Actually, Burke was suspended from his school on full pay while a disciplinary hearing considered the case, which is standard procedure when a teacher’s conduct is called into question. The student and their parents had asked for “they” to be used instead of “he”. Burke refused.
Yet rather than remain at home, he insisted on coming to school and sitting in an empty classroom. The school secured a temporary court order; Burke broke it, and then told the court that he wouldn’t observe any further injunction. The judge had no option but incarceration, which one can’t help thinking is precisely what Burke wanted.
“If this court so determines, I will never leave Mountjoy Prison if in leaving the prison I violate my well-informed conscience and religious belief and deny my God,” said Burke. “It seems to me that I can be a Christian in Mountjoy Prison or be a pagan and respecter of transgenderism outside of it. I know where I belong.”
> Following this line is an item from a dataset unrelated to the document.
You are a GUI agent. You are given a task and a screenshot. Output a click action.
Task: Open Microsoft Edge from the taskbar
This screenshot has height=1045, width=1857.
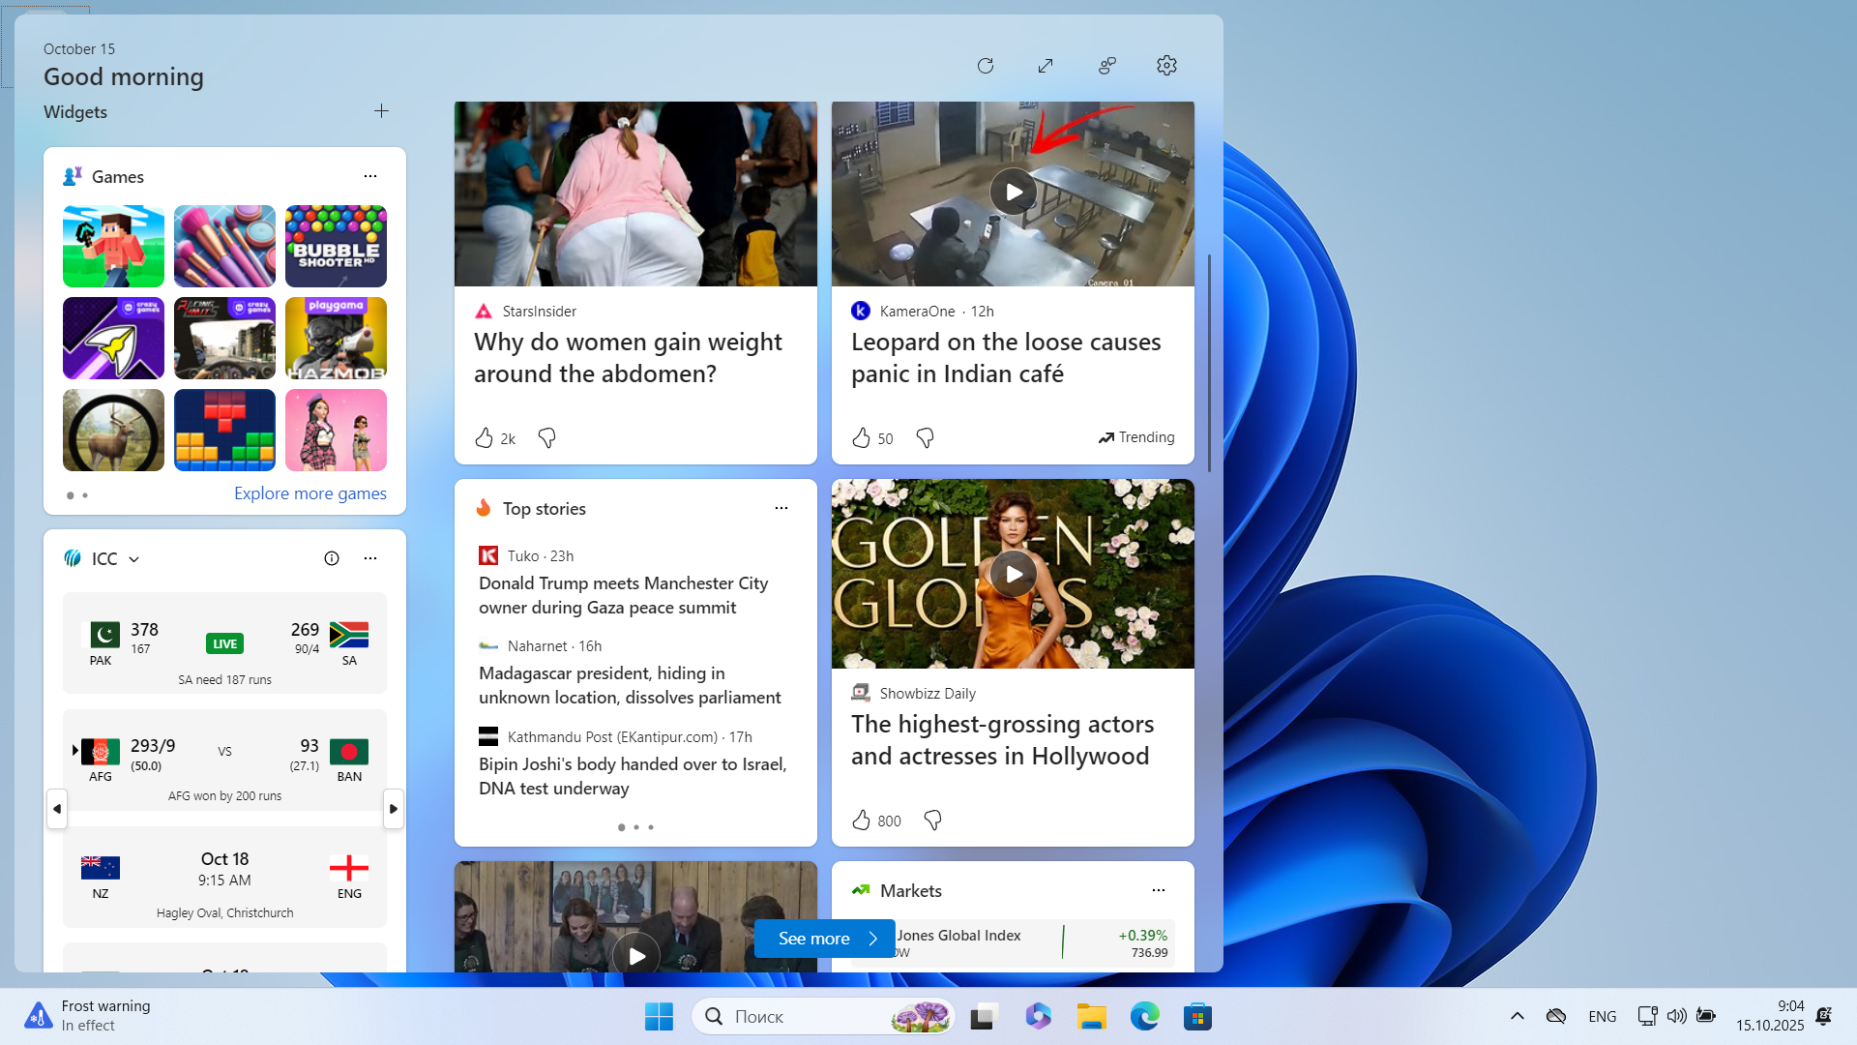[x=1144, y=1016]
Or be a Christian who obeys an entirely reasonable law, and enjoys full pay while he waits for his school to consider how best to deal with a situation provoked entirely by his own bloody-mindedness.
From a biblical point of view the language issue is far from absolute. The Hebrew word “Adam” is ambiguous, and in Genesis 5 is gender non-specific, more “man and woman” than specifically masculine. It’s also used in a collective sense, to signify humanity. The Gospels call for empathy and kindness, which one would think should include listening to a young person likely going through an extraordinarily difficult time.
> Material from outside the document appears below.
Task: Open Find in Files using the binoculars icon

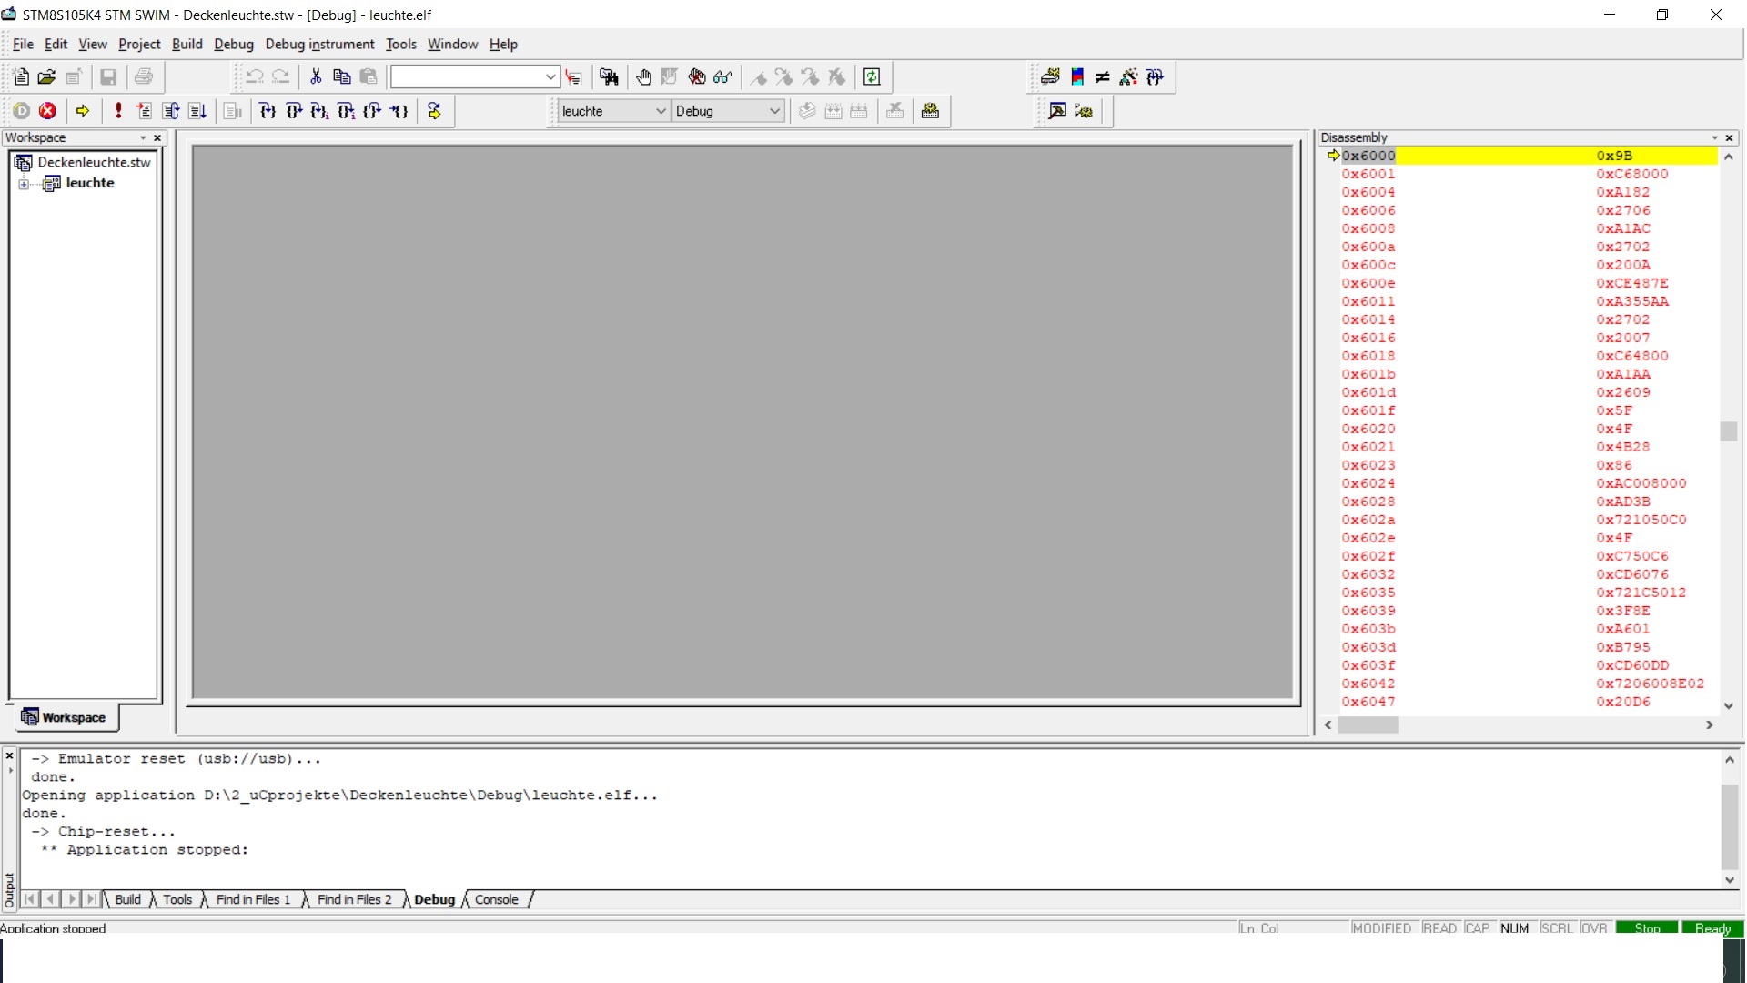Action: pyautogui.click(x=611, y=76)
But in all honesty it’s not really about what scripture says or Jesus taught but what conservative Christians want. And that’s to combat what they regard as a secular, threatening and immoral world.
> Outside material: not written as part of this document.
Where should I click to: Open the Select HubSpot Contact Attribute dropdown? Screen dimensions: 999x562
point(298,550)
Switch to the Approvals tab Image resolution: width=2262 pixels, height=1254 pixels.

Burke is a member of a large and well-known family in Ireland, whose members have campaigned against abortion and equal marriage, and launched legal challenges based on alleged religious discrimination. Similar cases have occurred in the US and Canada, and I guarantee that however this one ends, it won’t be the last of its kind.
The irony is that the Christians who suffer in this instance aren’t the ones spending a few nights behind bars and being celebrated for it, but rather those of us who – believe it or not – work for understanding rather than conflict, and cringe in shame each time something like this happens.